Measurement of malondialdehyde and glutathione in the cardiac tissue
Cardiac tissue samples were homogenized with ice-cold 150 mM KCl for the determination of malondialdehyde (MDA) and glutathione (GSH) levels. GSH measurements were taken using a modification of the Ellman procedure 31. Briefly, after centrifugation at 3000 rev./min for 10 min, 0.5 mL of supernatant was added to 2 mL of 0.3 m Na2HPO4.2H2O solution. A 0.2 mL solution of dithiobisnitrobenzoate (0.4 mg/mL 1% sodium citrate) was added and the absorbance at 412 nm was measured immediately after mixing. GSH levels were calculated using an extinction coefficient of 1.36 × 105 /m/cm. Results were expressed in μmol GSH/g tissue. The MDA levels were assayed for products of lipid peroxidation by monitoring thiobarbituric acid reactive substance formation as described previously 32. Lipid peroxidation was expressed in terms of MDA equivalents using an extinction coefficient of 1.56 × 105/m/cm, and results are expressed as nmol MDA/g tissue.
Measurement of myeloperoxidase, Na+,K+-ATPase, and caspase-3 activities in the cardiac tissue
Myeloperoxidase activity was measured in tissues in a procedure similar to that documented by Hillegass et al. 33. Tissue samples were homogenized in 50 mM potassium phosphate buffer (PB, pH 6.0), and centrifuged at 41,400 g (10 min); pellets were suspended in 50 mm PB containing 0.5% hexadecyltrimethylammonium bromide (HETAB).
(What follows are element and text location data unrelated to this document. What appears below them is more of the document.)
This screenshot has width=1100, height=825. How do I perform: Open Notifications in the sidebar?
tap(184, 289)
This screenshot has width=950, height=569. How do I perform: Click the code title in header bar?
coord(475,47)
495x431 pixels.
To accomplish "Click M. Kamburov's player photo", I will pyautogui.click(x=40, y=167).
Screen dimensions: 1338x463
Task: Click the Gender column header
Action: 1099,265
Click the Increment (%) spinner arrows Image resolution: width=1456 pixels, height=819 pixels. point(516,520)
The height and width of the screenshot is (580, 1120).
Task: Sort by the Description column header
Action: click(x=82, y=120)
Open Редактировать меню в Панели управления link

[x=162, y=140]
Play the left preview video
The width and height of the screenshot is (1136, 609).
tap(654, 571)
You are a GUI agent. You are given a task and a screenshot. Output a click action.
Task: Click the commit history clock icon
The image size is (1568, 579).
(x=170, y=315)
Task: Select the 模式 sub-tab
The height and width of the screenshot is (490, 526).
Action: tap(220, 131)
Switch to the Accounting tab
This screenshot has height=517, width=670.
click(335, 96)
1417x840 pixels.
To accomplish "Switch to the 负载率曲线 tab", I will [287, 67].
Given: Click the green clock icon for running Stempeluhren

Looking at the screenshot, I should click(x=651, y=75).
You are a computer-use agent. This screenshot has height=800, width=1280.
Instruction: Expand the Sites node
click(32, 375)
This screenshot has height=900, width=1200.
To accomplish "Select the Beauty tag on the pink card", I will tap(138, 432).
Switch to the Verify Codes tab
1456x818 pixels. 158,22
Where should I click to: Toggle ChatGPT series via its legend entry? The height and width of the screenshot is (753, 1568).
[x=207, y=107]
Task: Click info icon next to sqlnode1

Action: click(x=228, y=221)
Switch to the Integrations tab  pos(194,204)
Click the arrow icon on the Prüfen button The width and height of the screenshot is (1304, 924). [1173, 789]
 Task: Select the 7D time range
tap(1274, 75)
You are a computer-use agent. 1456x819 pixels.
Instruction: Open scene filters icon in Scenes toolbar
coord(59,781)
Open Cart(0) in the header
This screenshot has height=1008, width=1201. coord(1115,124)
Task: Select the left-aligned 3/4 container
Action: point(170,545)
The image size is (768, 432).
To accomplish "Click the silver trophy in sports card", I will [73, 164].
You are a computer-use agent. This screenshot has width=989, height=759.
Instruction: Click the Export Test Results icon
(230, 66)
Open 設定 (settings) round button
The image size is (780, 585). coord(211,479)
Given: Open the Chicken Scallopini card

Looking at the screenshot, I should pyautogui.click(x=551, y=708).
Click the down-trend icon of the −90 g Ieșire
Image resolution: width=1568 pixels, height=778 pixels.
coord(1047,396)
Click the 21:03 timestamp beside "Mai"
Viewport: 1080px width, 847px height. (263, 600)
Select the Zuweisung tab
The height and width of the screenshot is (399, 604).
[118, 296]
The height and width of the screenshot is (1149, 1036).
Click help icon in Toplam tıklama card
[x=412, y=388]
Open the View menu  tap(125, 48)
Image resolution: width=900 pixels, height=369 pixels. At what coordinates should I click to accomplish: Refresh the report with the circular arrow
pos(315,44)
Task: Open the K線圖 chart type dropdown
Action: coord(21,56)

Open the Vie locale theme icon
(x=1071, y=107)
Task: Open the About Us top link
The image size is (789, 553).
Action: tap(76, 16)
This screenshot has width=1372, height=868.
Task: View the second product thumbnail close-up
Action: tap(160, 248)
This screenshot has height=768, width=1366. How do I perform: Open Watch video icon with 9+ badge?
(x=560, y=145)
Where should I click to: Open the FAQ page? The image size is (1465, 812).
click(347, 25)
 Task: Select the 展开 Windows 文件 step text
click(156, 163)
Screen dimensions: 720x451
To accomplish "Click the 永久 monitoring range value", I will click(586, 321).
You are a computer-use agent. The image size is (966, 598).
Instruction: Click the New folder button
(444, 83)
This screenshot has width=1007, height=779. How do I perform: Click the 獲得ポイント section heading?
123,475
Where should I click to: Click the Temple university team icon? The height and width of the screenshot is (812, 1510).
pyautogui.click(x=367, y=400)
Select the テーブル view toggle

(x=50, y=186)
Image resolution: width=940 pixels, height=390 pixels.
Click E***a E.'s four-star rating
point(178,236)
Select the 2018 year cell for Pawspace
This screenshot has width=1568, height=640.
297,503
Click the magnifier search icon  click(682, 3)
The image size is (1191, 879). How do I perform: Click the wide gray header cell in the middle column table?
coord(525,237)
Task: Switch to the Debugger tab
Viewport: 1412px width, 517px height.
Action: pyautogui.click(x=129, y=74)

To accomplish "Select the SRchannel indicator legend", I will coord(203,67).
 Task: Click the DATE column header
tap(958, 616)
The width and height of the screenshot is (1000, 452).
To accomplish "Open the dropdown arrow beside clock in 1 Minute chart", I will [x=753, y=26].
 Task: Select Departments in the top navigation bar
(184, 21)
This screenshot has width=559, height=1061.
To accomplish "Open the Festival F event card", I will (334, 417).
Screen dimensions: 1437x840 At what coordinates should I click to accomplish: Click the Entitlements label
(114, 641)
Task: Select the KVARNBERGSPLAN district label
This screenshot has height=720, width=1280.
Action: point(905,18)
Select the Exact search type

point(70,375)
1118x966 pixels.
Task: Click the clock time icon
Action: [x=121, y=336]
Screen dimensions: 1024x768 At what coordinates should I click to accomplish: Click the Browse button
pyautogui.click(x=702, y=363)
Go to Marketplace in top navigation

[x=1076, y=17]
After three freeze-and-thaw cycles, with sonication between cycles, the samples were centrifuged at 41,400 g for 10 min. Aliquots (0.3 mL) were added to 2.3 mL of reaction mixture containing 50 mm PB, o-dianisidine, and 20 mm H2O2 solution. One unit of enzyme activity was defined as the amount of MPO present that caused a change in absorbance measured at 460 nm for 3 min. MPO activity was expressed as U/g tissue.
Measurement of Na+,K+-ATPase activity is based on the measurement of inorganic phosphate released by ATP hydolysis during incubation of homogenates with an appropriate medium. Since the activity of Na+,K+-ATPase, a membrane-bound enzyme required for cellular transport, is very sensitive to free radical reactions and lipid peroxidation, reductions in this activity can indicate membrane damage indirectly. The total ATPase activity was determined in the presence of 100 mm NaCl, 5 mm KCl, 6 mm MgCl2, 0.1 mm EDTA, 30 mm Tris HCl (pH 7.4), while the Mg2+-ATPase activity was determined in the presence of 1 mm ouabain. The difference between the total and the Mg2+-ATPase activities was taken as a measure of the Na+,K+-ATPase activity 34, 35. The reaction was initiated with the addition of the homogenate (0.1 mL), and a 5-min preincubation period at 37°C was allowed. Following the addition of 3 mm Na2ATP and a 10-min re-incubation period, the reaction was terminated with the addition of ice-cold 6% perchloric acid. The mixture was then centrifuged at 3500 g, and Pi in the supernatant fraction was determined by the method of Fiske and Subarrow 36. The specific activity of the enzyme was expressed as μmol Pi/mg protein/hr. The protein concentration of the supernatant was measured by the Lowry method 37.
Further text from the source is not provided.